Todo se fraguó en el ático jevi, donde cachi-to a cachi-to, o bien gracias a una clase especial de cerveza largamente fermentada, nuestros cuerpos y mentes empezaron a sentir la llamada de la jungla, el grito de guerra, la exaltación de los placeres de la noche. Y en esas estábamos, bajando en coche del piso de Elena camino del garaje de una servidora, con los cachises en mano, todo risas y despreocupación. Entramos, aparcamos, salimos de vehículo.... y ¡uy fíjate!, cae al suelo el mando a distancia de la puerta del garaje, abriéndose en dos cual cáscara de huevo y dejando de funcionar. ¿Qué hacemos? ¡Estamos encerrados! Aunque a MariTere la situación le parecía tronchante, eran las 2.30 de la madrugada y había que buscar soluciones. Elena, cabeza pensante y móvil en ristre, llamó sin dilación a los munipas castreños, en plena algarabía nuestra de gritos y risas. En previsión de su inminenete llegada, los cachis fueron escondidos en un discreto rincón. Y en breves instantes aparecieron nuestros rescatadores, que dando las precisas instrucciones que Iker obedeció, nos librararon de la primera puerta metálica. Pero ahí no acabó el percance.
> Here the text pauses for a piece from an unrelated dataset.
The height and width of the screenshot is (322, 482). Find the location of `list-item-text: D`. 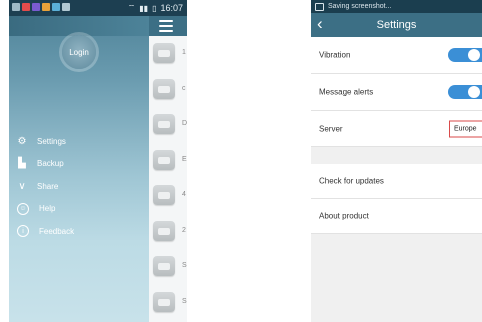

list-item-text: D is located at coordinates (184, 124).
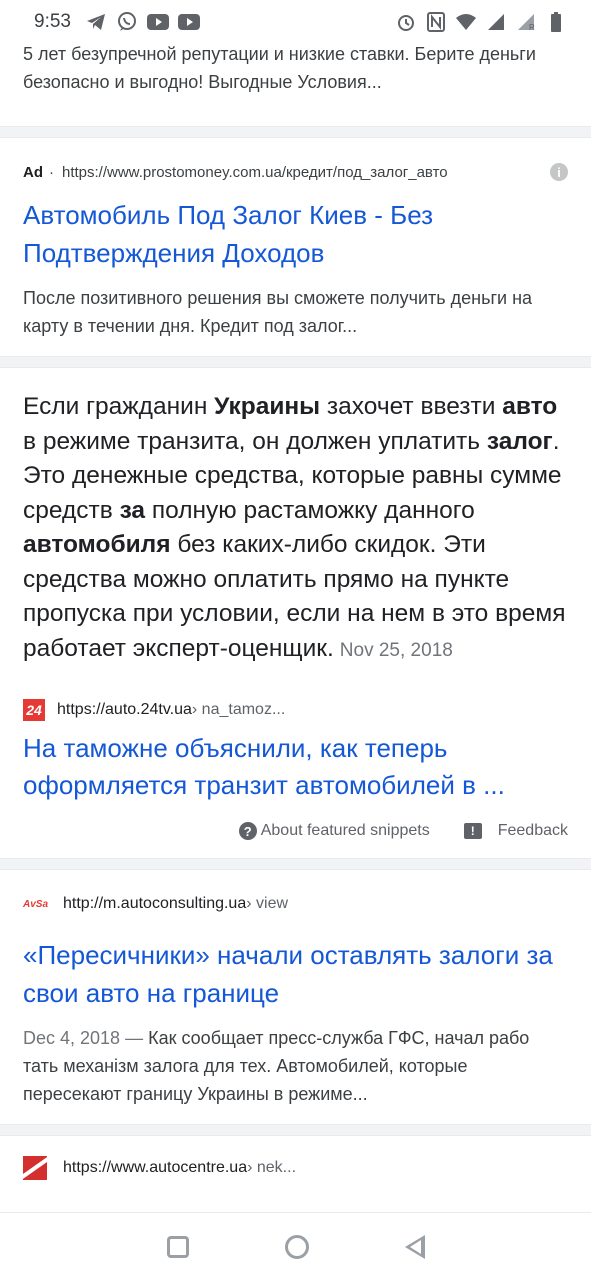  What do you see at coordinates (481, 22) in the screenshot?
I see `system-icons: R` at bounding box center [481, 22].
Quedaba la segunda puerta. La más peligrosa. La referida puerta es de apertura lateral y no llega hasta el techo, pero alcanza una altura considerable. Pero Sonia, arriesgada e indómita ella, se encaramó al portón sin pensarlo dos veces, dispuesta a saltar al otro lado, donde los sólícitos rescatadores la esperaban gritando "que ni el viento la toque". Y así se encontraba esquilada la Soni cuando, desde lejos, unos vecinos ajenos a nuestro encierro accionan el mando a distancia y provocan que la puerta se mueva y nuestra heroina se precipite al suelo, donde airosamente salió indemne, pero...pa haberse matao. Y de esta manera tan azarosa fuimos liberados, dimos las gracias a los gentiles munipas, recuperamos las bebidas y empezó la celebración de nuestra recién recuperada libertad.
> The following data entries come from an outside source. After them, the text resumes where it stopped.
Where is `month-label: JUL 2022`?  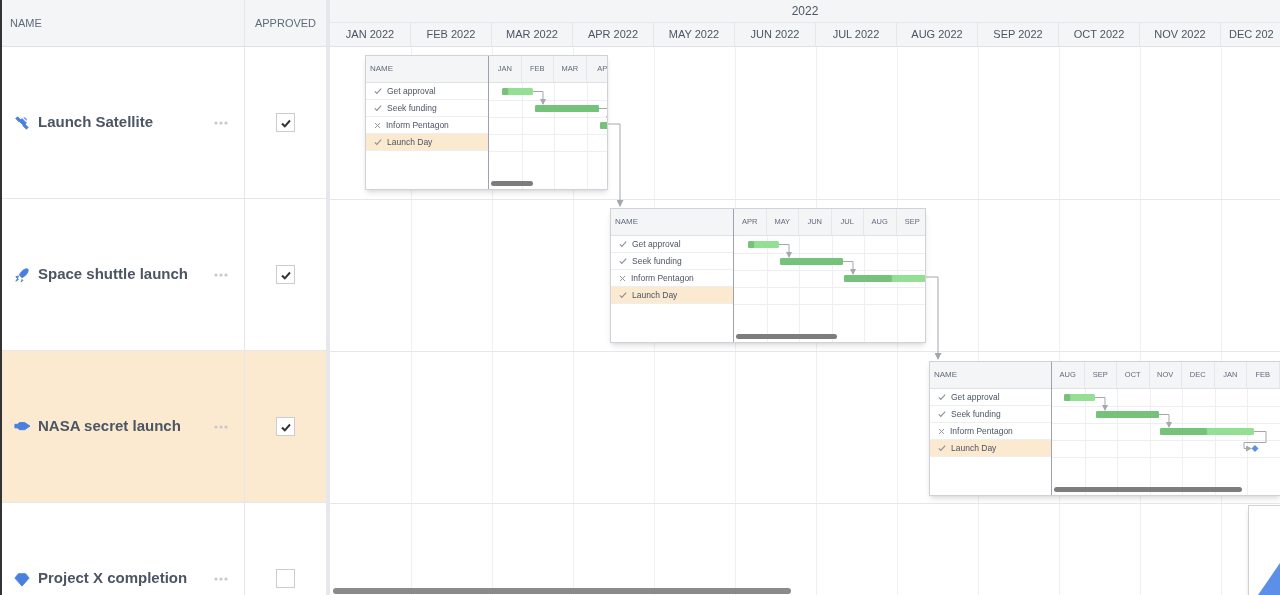
month-label: JUL 2022 is located at coordinates (856, 35).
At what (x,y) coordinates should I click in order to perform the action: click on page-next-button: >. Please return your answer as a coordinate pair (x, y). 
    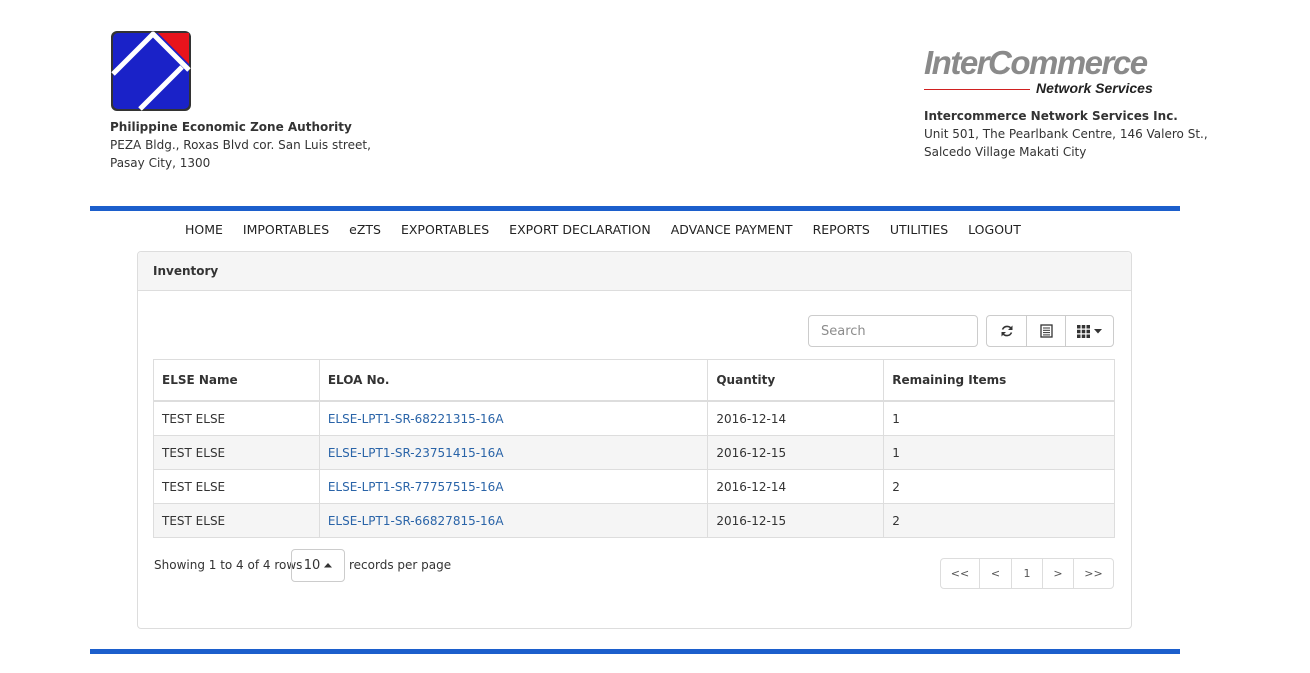
    Looking at the image, I should click on (1058, 574).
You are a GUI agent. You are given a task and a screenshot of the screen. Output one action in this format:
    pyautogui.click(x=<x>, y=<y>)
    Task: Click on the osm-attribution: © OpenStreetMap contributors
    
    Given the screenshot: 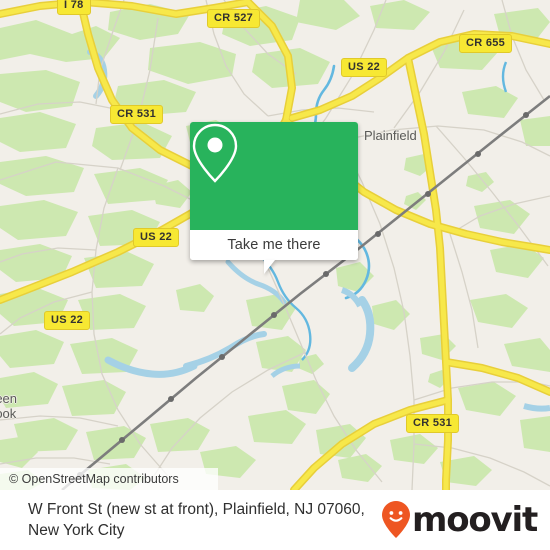 What is the action you would take?
    pyautogui.click(x=109, y=479)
Y digo yo, qué tiene el salto a la verja de la Blanca Paloma en la aldea del Rocío que no tenga el de Sonia a la puerta de mi garaje? Igual de nocturno, arriesgado y vistoso! Y digo más, por qué se llevan la fama los Sanfermines pamplonicas que empiezan el 7 de julio, si en Castro Urdiales ya tuvimos un mes antes un encierro en toda regla?
En fin amigos, a partir de aquí los recuerdos se desdibujan y los contactos con las tribus que ahora pueblan nuestro querido municipio, como los machu-pichus, son un vago destello que se pierden en mi memoria.